Agent North takes a deep breath. She’s steeling herself to fight more, to accuse me of liking it next, probably, or that it wasn’t the first time. She’d be right about the last thing and wrong about the first.
But instead of arguing, Agent North deflates. “God, Amy,” she says, the nickname falling off her lips with an ease that comes only from familiarity. “I—”
“No,” Amelia interrupts, chin up, arms crossed, so damn defensive. Every shield is up, and the way she’s telegraphing it tells me she isn’t aware she’s doing it, that this woman tripped her up once before, and she can’t let it happen again. “Just give me what we agreed on.”
“The original deal holds,” North says after a long moment when they stare at each other, hungry in a way that makes me want to look away, because it’s not faked. There’s no artifice . . . no calculation or prettiness. Neither of them wants to show it, but they do, because it’s all raw and a pulpy mess.
“Yvonne, you can come back in here,” Amelia calls.
“It’s all like we agreed,” Yvonne tells her.
“Let me have it, then.”
Silence as she reads through it. The minutes tick by. “Does anyone have a pen?” Then: “The code to the safe is 0192.”
I bite the inside of my cheek as I hear the agent punch in the code and swing the door open. “This is all of them?”
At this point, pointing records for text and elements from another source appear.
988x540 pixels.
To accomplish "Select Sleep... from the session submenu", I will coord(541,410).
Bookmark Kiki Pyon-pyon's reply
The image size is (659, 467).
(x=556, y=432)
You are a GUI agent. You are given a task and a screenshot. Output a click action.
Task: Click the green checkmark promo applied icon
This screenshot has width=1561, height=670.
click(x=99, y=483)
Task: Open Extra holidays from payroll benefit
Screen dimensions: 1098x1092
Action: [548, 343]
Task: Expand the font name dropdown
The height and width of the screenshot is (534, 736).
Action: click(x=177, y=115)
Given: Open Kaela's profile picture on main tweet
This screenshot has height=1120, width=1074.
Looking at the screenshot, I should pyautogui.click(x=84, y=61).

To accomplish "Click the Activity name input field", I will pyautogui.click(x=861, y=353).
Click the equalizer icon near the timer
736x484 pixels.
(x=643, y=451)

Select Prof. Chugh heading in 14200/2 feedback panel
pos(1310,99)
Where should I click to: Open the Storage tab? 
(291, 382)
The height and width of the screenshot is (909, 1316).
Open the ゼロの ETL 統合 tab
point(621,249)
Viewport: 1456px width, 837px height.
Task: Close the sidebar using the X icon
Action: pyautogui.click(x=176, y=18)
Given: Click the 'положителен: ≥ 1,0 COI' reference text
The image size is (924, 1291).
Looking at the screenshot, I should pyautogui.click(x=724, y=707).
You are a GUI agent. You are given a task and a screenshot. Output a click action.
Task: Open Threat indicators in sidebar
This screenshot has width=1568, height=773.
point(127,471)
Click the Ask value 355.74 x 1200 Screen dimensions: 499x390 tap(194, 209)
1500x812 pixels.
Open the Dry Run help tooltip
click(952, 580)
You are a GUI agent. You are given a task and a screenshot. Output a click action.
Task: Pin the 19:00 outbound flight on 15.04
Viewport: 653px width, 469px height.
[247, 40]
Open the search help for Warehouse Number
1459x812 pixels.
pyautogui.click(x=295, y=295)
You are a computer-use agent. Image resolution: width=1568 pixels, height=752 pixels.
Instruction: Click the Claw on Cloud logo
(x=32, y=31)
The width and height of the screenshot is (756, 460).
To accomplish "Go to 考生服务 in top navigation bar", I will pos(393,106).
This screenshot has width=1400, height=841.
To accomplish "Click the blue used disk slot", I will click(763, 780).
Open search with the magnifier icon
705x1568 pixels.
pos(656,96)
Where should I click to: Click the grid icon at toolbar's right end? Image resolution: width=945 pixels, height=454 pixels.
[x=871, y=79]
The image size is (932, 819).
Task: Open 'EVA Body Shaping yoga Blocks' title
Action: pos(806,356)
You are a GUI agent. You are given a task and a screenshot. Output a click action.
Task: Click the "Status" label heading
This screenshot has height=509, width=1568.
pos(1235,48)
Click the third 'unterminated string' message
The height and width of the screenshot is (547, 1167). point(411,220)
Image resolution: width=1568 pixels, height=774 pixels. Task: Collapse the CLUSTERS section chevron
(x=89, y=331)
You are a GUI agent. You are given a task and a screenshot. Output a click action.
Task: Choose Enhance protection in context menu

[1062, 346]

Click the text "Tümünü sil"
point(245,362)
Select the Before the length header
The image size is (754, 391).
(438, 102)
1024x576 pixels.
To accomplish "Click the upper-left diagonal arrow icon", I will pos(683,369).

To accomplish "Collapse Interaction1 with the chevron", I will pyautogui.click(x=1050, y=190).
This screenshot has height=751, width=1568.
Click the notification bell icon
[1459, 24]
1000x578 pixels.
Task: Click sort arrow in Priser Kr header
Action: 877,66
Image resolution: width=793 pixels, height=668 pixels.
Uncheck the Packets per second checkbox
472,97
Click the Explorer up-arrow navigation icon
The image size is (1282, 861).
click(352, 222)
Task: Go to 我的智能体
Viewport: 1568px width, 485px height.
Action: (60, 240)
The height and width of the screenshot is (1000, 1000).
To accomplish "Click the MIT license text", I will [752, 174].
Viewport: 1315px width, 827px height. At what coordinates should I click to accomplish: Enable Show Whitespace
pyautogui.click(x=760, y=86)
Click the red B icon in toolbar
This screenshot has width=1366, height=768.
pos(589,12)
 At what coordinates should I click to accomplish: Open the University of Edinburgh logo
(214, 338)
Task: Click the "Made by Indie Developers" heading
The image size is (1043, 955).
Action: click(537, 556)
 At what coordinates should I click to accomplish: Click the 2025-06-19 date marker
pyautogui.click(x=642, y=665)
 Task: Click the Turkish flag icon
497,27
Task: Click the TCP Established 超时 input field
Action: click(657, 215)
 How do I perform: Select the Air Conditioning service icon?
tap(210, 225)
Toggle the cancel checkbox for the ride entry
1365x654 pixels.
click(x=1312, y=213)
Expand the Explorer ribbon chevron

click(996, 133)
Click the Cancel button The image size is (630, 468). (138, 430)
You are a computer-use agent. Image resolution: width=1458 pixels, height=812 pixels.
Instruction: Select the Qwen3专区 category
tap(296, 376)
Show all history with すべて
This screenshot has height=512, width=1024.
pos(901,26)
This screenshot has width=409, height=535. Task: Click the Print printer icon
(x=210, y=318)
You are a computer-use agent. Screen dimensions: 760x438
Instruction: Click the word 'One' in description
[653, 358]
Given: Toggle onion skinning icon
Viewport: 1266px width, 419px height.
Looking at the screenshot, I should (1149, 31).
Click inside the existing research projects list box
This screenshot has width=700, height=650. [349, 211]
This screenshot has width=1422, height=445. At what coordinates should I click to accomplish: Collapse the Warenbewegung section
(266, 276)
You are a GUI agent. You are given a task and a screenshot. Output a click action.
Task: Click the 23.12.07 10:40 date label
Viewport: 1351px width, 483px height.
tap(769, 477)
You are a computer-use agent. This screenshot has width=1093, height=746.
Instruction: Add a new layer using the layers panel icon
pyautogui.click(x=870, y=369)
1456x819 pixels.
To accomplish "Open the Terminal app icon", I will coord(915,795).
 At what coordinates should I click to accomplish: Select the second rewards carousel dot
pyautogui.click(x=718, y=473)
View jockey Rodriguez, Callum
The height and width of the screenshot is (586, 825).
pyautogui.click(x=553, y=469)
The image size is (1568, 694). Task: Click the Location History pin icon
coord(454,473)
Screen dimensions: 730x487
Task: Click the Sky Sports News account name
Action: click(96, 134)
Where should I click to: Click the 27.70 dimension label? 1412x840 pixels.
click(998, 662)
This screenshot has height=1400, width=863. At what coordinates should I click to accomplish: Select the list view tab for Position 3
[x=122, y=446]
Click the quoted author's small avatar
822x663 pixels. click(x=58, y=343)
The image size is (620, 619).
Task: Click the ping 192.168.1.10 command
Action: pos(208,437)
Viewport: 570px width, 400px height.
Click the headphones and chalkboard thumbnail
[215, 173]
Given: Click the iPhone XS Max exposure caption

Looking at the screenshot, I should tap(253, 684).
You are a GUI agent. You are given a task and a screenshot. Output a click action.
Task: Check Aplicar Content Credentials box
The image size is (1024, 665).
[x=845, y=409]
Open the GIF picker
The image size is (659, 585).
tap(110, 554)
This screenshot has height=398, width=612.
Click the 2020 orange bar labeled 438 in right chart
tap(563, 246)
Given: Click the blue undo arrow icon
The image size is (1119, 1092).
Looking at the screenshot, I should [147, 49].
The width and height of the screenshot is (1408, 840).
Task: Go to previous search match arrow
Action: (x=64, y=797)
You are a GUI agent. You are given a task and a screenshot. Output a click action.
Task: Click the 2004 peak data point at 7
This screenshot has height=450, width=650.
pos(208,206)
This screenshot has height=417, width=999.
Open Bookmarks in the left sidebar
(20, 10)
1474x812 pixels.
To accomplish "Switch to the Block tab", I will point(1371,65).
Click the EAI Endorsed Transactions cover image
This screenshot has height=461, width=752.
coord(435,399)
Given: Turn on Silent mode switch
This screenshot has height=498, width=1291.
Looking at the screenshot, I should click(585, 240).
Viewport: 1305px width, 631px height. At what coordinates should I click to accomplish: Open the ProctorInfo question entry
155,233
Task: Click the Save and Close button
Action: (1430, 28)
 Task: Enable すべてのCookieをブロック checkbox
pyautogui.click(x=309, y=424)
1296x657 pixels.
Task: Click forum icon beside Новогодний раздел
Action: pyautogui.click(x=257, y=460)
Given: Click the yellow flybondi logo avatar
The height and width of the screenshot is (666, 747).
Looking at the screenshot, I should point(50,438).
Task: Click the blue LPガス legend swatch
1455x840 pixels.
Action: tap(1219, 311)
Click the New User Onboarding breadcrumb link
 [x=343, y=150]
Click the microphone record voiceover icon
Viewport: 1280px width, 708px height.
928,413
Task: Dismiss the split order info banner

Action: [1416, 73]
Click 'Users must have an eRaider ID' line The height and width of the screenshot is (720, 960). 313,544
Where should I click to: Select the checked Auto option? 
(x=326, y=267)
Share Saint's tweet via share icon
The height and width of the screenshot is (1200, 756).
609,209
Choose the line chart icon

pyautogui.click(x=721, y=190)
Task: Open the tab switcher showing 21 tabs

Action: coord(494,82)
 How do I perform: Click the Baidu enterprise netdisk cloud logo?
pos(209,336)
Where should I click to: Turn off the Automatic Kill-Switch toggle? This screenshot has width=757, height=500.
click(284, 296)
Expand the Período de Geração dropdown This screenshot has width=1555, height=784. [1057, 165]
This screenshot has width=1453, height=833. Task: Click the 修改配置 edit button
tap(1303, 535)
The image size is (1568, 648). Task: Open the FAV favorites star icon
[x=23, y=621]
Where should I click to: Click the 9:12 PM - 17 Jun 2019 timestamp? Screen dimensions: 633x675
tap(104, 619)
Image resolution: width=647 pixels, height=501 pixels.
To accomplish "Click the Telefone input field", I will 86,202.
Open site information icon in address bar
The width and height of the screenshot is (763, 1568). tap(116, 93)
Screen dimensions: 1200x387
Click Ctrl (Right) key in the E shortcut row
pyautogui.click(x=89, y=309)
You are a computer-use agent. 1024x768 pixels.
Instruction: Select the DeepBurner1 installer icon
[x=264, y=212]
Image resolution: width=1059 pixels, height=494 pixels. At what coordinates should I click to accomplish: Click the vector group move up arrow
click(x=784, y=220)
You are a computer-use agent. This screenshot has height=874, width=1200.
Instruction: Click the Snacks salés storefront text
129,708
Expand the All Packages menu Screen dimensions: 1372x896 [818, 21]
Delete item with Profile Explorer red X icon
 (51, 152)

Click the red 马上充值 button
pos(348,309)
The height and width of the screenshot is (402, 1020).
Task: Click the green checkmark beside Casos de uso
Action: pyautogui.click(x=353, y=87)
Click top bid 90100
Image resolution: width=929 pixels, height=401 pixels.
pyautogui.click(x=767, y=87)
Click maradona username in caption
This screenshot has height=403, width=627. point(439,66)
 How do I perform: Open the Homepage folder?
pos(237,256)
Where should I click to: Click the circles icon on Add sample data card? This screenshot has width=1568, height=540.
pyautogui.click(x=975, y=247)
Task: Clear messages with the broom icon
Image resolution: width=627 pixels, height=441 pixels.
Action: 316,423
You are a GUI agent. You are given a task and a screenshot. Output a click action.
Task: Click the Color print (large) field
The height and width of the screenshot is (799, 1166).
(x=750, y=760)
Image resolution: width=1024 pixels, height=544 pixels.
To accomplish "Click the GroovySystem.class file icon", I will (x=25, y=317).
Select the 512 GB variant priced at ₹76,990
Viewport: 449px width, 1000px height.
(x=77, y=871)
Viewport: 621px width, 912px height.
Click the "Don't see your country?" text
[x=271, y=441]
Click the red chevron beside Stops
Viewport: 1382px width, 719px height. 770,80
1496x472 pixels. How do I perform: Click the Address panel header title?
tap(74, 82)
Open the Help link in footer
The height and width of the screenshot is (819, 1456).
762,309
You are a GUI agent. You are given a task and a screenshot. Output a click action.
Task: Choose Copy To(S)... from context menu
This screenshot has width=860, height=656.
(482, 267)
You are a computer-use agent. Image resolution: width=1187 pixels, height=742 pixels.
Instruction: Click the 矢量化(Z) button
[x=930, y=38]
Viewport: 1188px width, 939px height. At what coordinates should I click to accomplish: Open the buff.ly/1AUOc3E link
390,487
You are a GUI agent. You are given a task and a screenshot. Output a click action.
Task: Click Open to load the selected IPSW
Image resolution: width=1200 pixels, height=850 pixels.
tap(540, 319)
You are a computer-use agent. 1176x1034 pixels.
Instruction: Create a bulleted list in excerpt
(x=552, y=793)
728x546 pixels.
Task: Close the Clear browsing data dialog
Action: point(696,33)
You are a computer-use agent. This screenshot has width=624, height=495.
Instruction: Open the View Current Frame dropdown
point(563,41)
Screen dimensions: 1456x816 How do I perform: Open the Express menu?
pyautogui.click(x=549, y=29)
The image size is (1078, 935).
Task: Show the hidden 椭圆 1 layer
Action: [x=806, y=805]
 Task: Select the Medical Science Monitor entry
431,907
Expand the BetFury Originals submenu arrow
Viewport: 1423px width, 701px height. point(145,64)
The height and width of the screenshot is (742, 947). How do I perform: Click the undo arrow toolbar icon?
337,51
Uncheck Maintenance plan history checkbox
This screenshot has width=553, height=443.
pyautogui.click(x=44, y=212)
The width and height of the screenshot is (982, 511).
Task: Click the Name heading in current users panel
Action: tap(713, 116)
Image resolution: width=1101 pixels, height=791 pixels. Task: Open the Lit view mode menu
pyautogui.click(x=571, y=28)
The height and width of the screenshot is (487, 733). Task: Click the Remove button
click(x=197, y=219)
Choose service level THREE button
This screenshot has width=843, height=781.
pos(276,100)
“Yes,” Amelia says, because as far as she’s concerned, that’s true. I think about the thumb drive tucked behind the toilet paper. I’ll need to move it soon.
“Let me just verify.” More silence. I can barely breathe around it. Is she going to squash the deal? Will she somehow figure out what I held back? But then there’s a snapping sound. “That’s all, then.”
“Do not come looking for me,” Amelia says, and it’s not just a warning; it’s a plea for mercy. And North is deep enough in it still to give it to her.
“Goodbye, Amy.”
My sister does not say goodbye in return. I wonder if she’s not able to. If she’ll break.
The door clicks shut, and North’s footsteps fade.
“That’s it,” Yvonne says. “Are you all right?”